What the task requires: Only the text belongs in the copy: retype each record exactly as it appears.

Data to use:
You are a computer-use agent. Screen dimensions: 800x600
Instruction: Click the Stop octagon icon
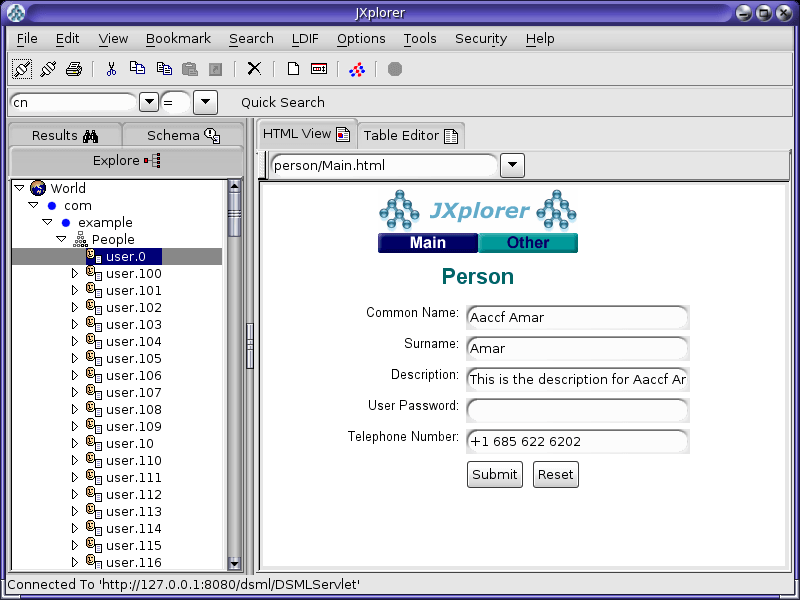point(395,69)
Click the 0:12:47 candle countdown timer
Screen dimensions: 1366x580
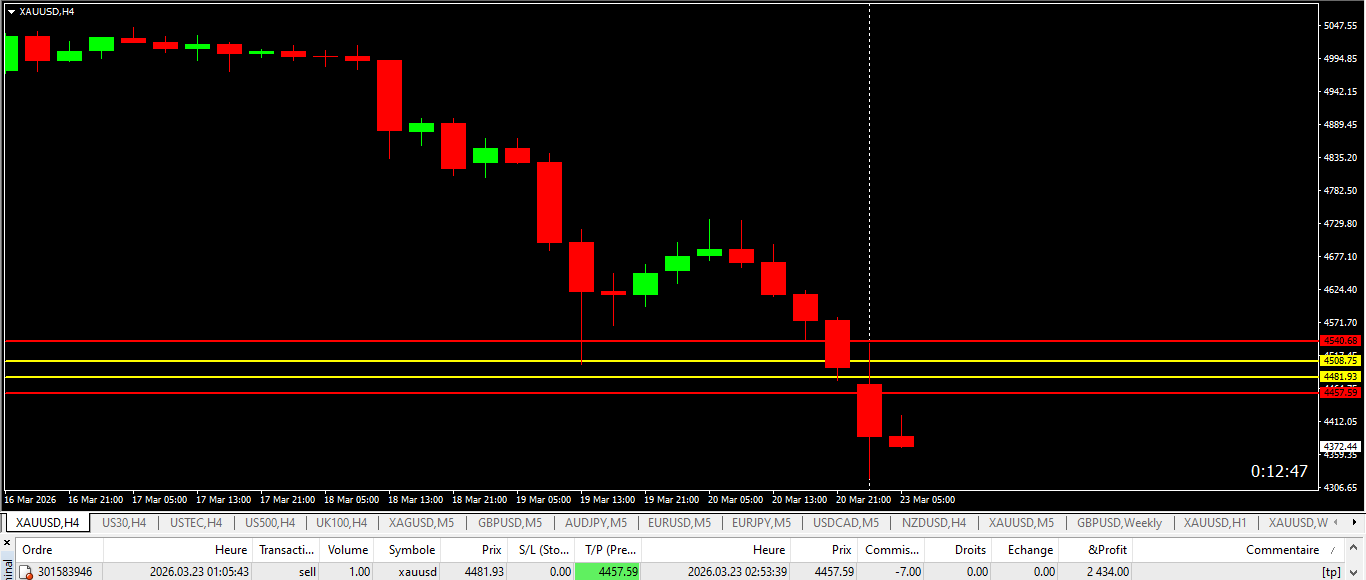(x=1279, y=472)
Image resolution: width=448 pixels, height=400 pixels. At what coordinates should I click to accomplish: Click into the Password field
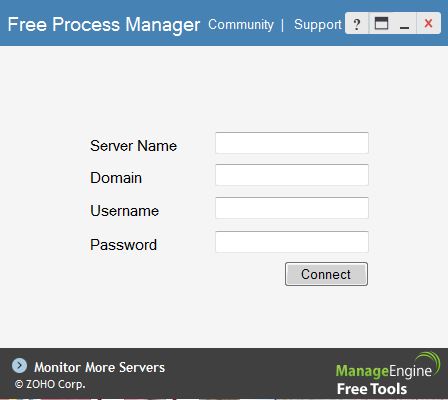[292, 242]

Result of the task:
You are a computer-use agent. Screen dimensions: 800x600
Instruction: Click the Stop octagon icon
point(395,69)
Click the 0:12:47 candle countdown timer
Screen dimensions: 1366x580
(x=1279, y=472)
Image resolution: width=448 pixels, height=400 pixels. At what coordinates should I click to accomplish: Click into the Password field
[292, 242]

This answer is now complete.